Among full-time year-round workers age 25 and over, the earnings of females were lower than the earnings of males overall, as well as by education level. For example, median 2011 earnings for full-time year-round workers with a bachelor's degree were 35 percent higher for males than for females. Among those who had only completed high school, median 2011 earnings were also 35 percent higher for males than for females.
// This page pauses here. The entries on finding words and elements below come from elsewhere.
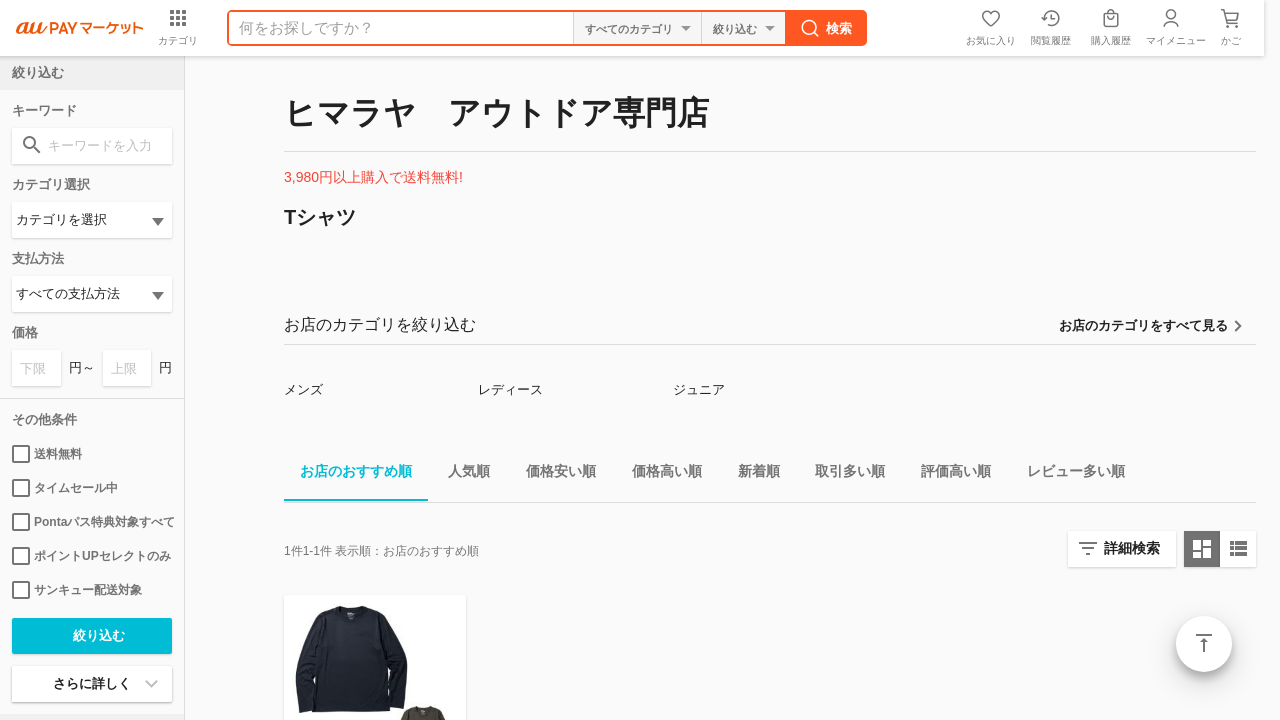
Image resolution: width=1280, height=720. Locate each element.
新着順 (751, 474)
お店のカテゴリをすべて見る (1143, 325)
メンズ (303, 389)
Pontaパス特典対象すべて (92, 522)
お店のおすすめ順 (348, 474)
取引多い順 (842, 474)
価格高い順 (659, 474)
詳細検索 (1132, 548)
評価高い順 (948, 474)
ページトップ (1204, 644)
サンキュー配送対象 (77, 590)
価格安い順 (553, 474)
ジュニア (699, 389)
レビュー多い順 (1068, 474)
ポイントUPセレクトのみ (91, 556)
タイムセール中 (65, 488)
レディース (510, 389)
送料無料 (47, 454)
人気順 (461, 474)
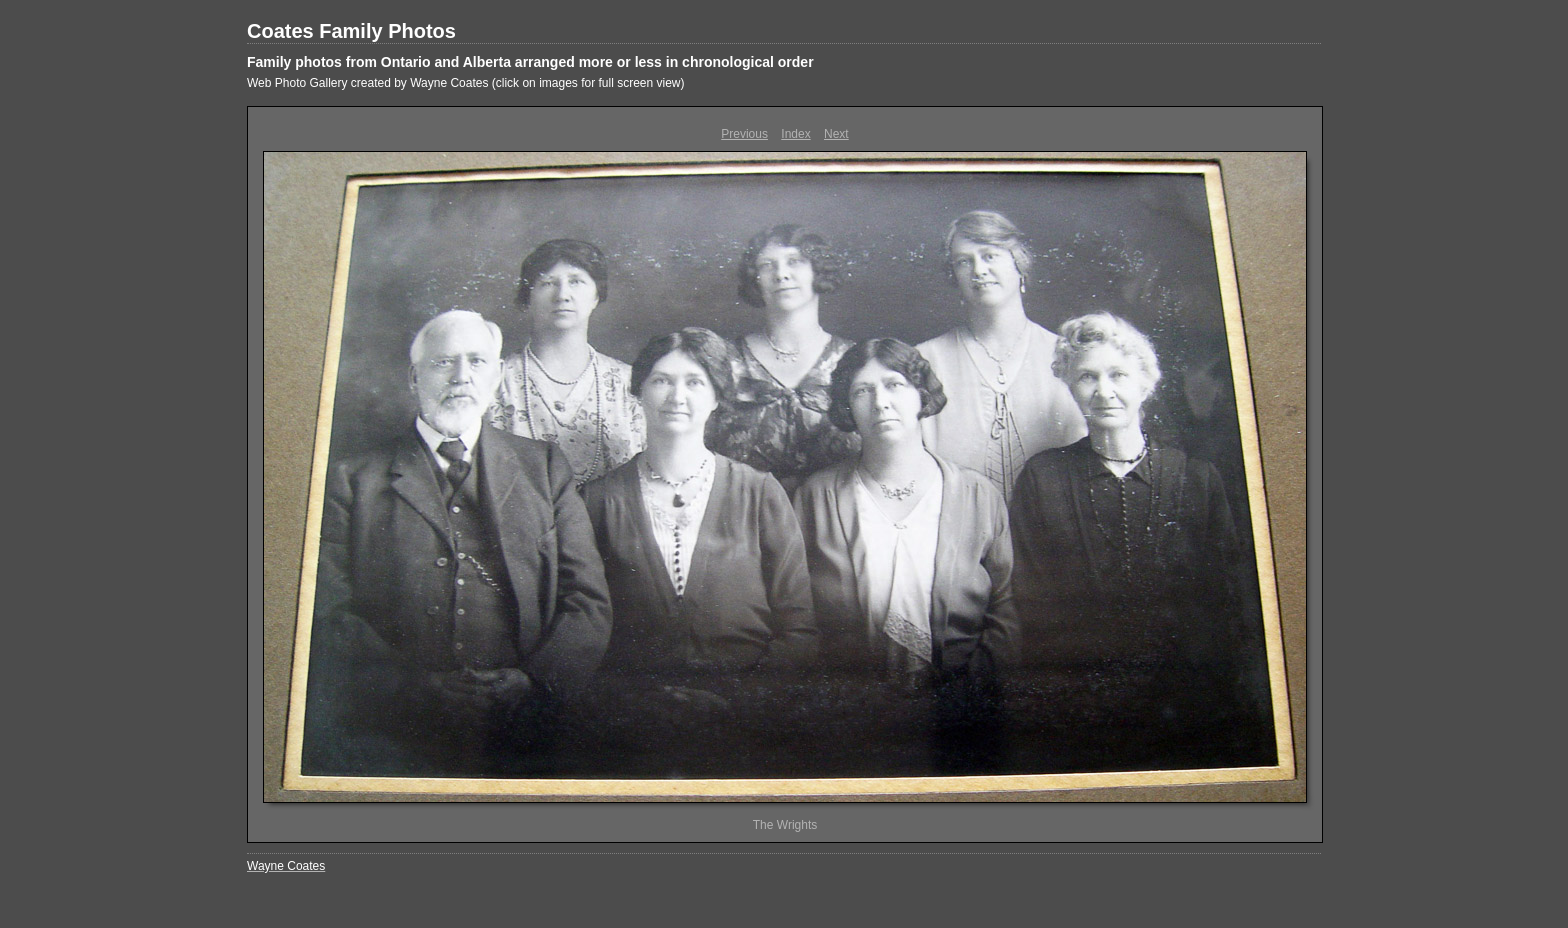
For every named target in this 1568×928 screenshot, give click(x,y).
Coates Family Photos (351, 31)
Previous (744, 134)
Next (836, 134)
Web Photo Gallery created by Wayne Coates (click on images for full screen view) (466, 83)
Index (795, 134)
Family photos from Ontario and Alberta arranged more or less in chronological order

From 1995 to 2011, net percentage changes in earnings (after adjustment for inflation) varied by highest level of educational attainment and sex. After adjusting for inflation, male full-time year-round workers age 25 and over who did not have a postsecondary degree earned less in 2011 than they did in 1995. For male full-time year-round workers who had a postsecondary degree, changes in median annual earnings from 1995 to 2011 were not significant. For males with a bachelor's degree, for example, median annual earnings in constant 2011 dollars were not significantly different in 1995 ($66,810) than in 2011 ($66,200). In contrast, the median earnings of male full-time year-round workers who had completed high school decreased 7 percent from 1995 ($43,560) to 2011 ($40,450), and the median earnings of those who had attended only some high school also decreased 7 percent from 1995 ($32,740) to 2011 ($30,420). The median annual earnings of female full-time year-round workers who had a bachelor's degree increased 4 percent from 1995 ($47,310) to 2011 ($49,110), and the median earnings of female full-time year-round workers who had completed high school were not significantly different in 1995 ($30,200) than in 2011 ($30,010). In contrast, the median earnings of female full-time year-round workers who had attended only some high school decreased 10 percent from 1995 ($23,360) to 2011 ($21,110).
|Table E. Median annual earnings of full-time year-round workers 25 years old and over, by selected levels of educational attainment and sex: Selected years, 1995 through 2011|
|[In constant 2011 dollars]|
|Sex and year||Some high school, no completion||High school completion||Bachelor's degree|
|SOURCE: U.S. Department of Commerce, Census Bureau, Current Population Reports, Series P-60, Money Income in the United States, 1995 and 2000; and Detailed Income Tabulations from the CPS, 2005 and 2011.|
In 2009, the median annual salary of bachelor's degree recipients employed full time 1 year after graduation was $37,700 in constant 2011 dollars (table 449 and figure 26). Full-time median annual salaries varied by degree field, however. In 2009, graduates employed full time 1 year after receiving bachelor's degrees in engineering had the highest median annual salary ($56,600 in constant 2011 dollars), followed by those with degrees in the health professions ($48,200) and mathematics/computer science ($47,200), and then those with degrees in business/management ($41,900). Among the lowest full-time median annual salaries were those earned by graduates with degrees in the humanities ($30,400) and psychology ($30,800).
Overall, the inflation-adjusted median annual salary of graduates employed full time 1 year after receiving their bachelor's degree was 7 percent lower in 2009 than in 2001. However, the change in median annual salary from 2001 to 2009 varied by degree field, ranging from an increase of 7 percent for graduates with degrees in the health professions to a decrease of 19 percent for those with degrees in mathematics/computer science and a decrease of 16 percent for those with degrees in the humanities. Although the overall median annual salary of graduates employed full time 1 year after graduation decreased from 2001 to 2009, it had previously increased 13 percent from 1991 to 2001. From 1991 to 2009, there was a net increase of 5 percent in the overall median salary.